◆ **Required action**
Copy every line from the data below in which the string "search" can be found.
[Supplied data — start]
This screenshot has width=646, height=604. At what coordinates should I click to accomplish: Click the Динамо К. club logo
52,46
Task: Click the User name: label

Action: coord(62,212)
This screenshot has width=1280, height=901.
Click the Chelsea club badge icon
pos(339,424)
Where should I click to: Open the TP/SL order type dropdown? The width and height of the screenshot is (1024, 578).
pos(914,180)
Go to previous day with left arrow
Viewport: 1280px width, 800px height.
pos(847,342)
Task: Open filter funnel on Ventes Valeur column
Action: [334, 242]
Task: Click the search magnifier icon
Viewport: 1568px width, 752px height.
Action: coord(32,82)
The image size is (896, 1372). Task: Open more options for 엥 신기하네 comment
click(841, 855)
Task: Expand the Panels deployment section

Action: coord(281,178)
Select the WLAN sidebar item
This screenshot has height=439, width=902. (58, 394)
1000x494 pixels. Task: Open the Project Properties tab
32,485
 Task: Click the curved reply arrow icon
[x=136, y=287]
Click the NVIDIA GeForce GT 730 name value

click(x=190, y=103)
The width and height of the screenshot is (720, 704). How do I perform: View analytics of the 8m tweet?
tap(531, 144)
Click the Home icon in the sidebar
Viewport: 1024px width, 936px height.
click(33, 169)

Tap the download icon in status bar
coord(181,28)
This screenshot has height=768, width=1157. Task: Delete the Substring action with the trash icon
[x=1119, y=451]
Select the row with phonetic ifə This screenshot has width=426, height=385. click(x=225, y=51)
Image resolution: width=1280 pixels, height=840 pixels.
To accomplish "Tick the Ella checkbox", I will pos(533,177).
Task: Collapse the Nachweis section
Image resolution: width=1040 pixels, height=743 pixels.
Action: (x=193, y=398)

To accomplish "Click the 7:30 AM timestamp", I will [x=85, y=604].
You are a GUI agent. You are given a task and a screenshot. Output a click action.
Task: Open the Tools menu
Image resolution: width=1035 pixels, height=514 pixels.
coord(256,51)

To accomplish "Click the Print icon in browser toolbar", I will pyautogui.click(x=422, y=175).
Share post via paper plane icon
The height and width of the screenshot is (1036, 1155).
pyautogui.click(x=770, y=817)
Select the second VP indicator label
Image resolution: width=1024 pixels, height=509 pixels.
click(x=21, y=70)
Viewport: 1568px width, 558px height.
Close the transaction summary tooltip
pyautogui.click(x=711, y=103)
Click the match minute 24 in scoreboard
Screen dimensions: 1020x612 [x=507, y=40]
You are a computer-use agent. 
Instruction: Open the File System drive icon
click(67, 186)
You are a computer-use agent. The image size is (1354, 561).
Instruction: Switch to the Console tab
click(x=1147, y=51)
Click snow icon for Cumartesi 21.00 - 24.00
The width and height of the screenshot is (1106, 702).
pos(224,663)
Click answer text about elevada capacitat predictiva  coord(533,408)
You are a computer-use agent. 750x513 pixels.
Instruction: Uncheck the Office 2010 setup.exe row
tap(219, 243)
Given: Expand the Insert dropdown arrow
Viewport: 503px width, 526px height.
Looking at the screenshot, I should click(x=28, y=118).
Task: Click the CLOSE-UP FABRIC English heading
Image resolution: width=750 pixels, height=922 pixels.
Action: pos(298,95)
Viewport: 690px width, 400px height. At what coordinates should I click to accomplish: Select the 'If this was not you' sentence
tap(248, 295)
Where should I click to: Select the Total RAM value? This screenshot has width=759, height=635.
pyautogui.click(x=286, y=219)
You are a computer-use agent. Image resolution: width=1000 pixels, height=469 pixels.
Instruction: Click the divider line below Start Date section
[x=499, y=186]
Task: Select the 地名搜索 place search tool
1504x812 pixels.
[Supplied data — finish]
◆ **Answer space**
Task: Click the search magnifier icon
Task: Select the 地名搜索 place search tool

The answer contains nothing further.